The Braves started the offseason by signing former MVP Josh Donaldson. The Mets added Edwin Díaz and Robinson Canó. The Phillies traded for Jean Segura. And on Tuesday, the Nationals fired up the hot stove, too, signing Patrick Corbin, the best free-agent pitcher on the market, to a six-year deal and fully joining the frenzy in the NL East.
Corbin, the former Diamondback, was a fine if unremarkable starter before 2018. The lefty had pitched well in 2013 but then missed a year after having Tommy John surgery, and his career park-adjusted ERA and FIP before last season were both just 3 percent better than average. At 29 years old without an eye-popping pitch or statline, Corbin seemed to be the exact kind of pitcher being deemphasized—and almost completely phased out of the free-agent market—in this era of times-through-the-order penalties and expanded, creative bullpen usage.
And then Corbin enjoyed the contract year of all contract years. He finished fifth in a terrifically crowded NL Cy Young vote and checked every box an interested suitor might desire. Durability? Check—he threw 200 innings on the dot. Effectiveness? Check—his 3.15 ERA ranked 15th among qualified starters and his 2.47 FIP third, one spot ahead of new teammate Max Scherzer. A reason for his newfound success? Check—more than half of his pitches last season were off-speed, and a new and useful curveball paired with the most devastatingly valuable slider in the majors last season allowed Corbin to set career bests in strikeout rate, home run rate, and batting average against.
Starters who can strike out 30 percent of opposing hitters don’t often become available, and the bidding war Corbin sparked reflects the value such a pitcher can bring every fifth day. So, too, does his contract, which the Nationals offered to beat out the Phillies and Yankees: $140 million spread over six years, with some amount of that money, as is typical for the Nats, deferred.
Such a commitment carries copious risk, of course, as the Cubs can attest after last season’s highest-paid pitcher in free agency—Yu Darvish, who also signed for six years and nine figures—spent his first season in Chicago alternately injured and ineffective. Corbin already has an elbow injury in his past, and he’s sitting on just one good season in his past four. That good one was outrageously good, but it’s still just one.
Yet if Corbin can turn in a second good season, and a third and a fourth, and so on, the Nationals stand to reap tremendous benefit. The team is desperate for the factor, whatever it may be, that can move it past the first round of the playoffs for the first time since the move to D.C., but last season, it didn’t even have the chance to lose painfully in a five-game NLDS. The Nationals were the one potential superteam that didn’t activate in 2018; they started slow and never quite found a winning rhythm, and their 82-80 final record marked the worst of Bryce Harper’s career.
Even if Harper leaves in free agency, though—as finances alone might dictate at this point, with Corbin’s contract now on the books alongside the roughly $180 million Washington already had earmarked for the 2019 roster—the Nats still looked well-positioned to compete in 2019 before signing Corbin. A lineup with Trea Turner, Anthony Rendon, Juan Soto, Adam Eaton, and über-prospect Víctor Robles will still score plenty of runs, and as their divisional competitors made louder news with their additions, the Nationals quietly solidified their catcher position by signing Kurt Suzuki and trading for All-Star Yan Gomes. A solid lineup is in place, and Scherzer, Stephen Strasburg, and Corbin forge a starting trio that might be the best in the National League—if it’s even the best in the division, that is, as Jacob deGrom, Noah Syndergaard, and a resurgent Zack Wheeler in New York might quibble with that designation.

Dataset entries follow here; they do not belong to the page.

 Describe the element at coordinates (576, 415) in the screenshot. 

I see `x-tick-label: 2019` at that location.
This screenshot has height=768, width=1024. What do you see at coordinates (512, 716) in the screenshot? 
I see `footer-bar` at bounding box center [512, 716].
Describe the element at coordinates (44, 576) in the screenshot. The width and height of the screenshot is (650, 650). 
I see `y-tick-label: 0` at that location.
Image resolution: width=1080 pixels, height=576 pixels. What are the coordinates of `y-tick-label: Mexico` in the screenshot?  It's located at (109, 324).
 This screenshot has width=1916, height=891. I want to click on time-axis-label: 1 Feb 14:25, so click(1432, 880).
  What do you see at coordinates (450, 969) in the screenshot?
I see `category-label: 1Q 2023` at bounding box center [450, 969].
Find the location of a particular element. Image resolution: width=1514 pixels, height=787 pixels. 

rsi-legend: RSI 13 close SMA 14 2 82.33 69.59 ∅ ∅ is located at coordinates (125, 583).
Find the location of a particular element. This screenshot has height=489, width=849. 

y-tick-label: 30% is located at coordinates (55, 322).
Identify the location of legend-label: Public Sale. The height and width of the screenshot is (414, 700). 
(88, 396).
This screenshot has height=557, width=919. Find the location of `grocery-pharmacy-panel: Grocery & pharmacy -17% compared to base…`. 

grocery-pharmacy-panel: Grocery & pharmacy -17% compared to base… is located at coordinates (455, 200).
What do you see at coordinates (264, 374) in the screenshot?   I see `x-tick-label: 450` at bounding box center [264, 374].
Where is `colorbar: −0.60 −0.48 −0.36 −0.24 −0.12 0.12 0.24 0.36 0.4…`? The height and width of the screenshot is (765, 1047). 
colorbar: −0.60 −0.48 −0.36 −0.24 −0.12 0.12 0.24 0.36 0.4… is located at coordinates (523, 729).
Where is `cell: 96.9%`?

With Scherzer signed for three more seasons and Strasburg the next five (albeit with the ability to opt out after either the 2019 or 2020 seasons), the Nationals have committed to their pitching core of both the present and future, and it’s hard to blame them for making this choice. Corbin doesn’t have the same track record of either of his new teammates, but his potential if he maintains 2018’s gains is nearly as high. Unlike with other members of this free-agent pitching group, it requires no projection for still-untapped promise (as in the case of Nathan Eovaldi) or hope for a recapture of the more distant past (as in the case of Dallas Keuchel) to imagine Corbin as a pitcher worth an early start in a playoff series; the newest National was exactly that good just last season.
Even if he throws as well next season, he still might not receive a game 1 or 2 playoff start, but that says less about Corbin or the Washington franchise’s penchant for postseason misfortune, and more about its rotation’s towering top-level quality. Washington could still use a fifth starter to round out the rotation after Tanner Roark, but it helps to have a big three as dynamic as this one.